It’s not common to read stories that describe a breach of the public trust by Wyoming’s public servants. This week, however, was different — with news from Vancouver that Tom Doll, the supervisor of the Wyoming Oil and Gas Conservation Commission, in a speech to an interstate group of regulators, accused people in the Pavillion area of being driven by “greed” as they have voiced concerns about groundwater pollution that, EPA scientists say, is the likely result of gas drilling.

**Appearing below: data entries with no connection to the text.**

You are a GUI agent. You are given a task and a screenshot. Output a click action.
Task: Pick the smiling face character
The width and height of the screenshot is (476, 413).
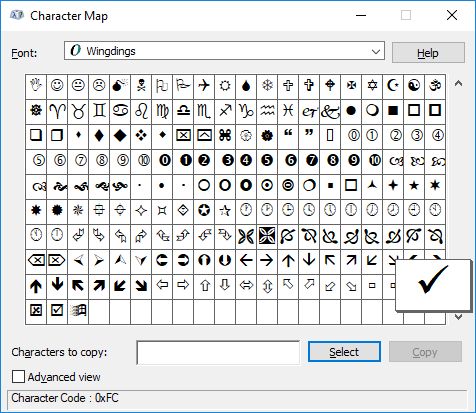pos(57,86)
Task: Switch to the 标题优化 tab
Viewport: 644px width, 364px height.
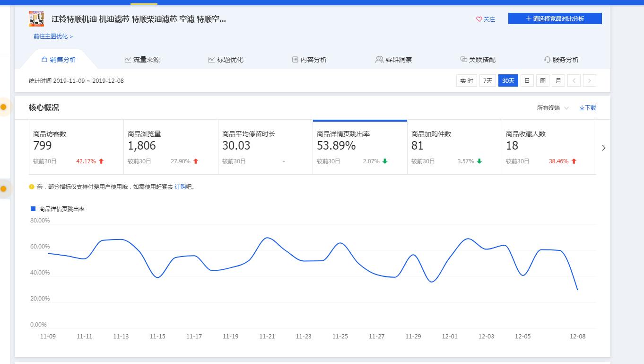Action: (226, 59)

Like all state officials, Mr. Doll should honor the state constitution, which says that private property shall not be taken or damaged for public or private use without justification, and also says that the state must guard water equally for the benefit of all. These provisions suggest that Mr. Doll should be tough but fair, and it’s hard to see how he can be both, going forward, when it comes to the issue of water contamination near Pavillion.
Some residents near Pavillion have sought the state’s protection from documented groundwater contamination that the EPA, in a draft study, has said in all likelihood is the result of natural gas development and hydraulic fracturing.
Mr. Doll was quoted as saying about the people of rural Pavillion: “I think they’re just looking to be compensated.”
This isn’t the first time that Mr. Doll has weighed in on the Pavillion-area groundwater contamination investigation in a way that exceeds his normal duty of overseeing the oil and gas industry’s activities in Wyoming.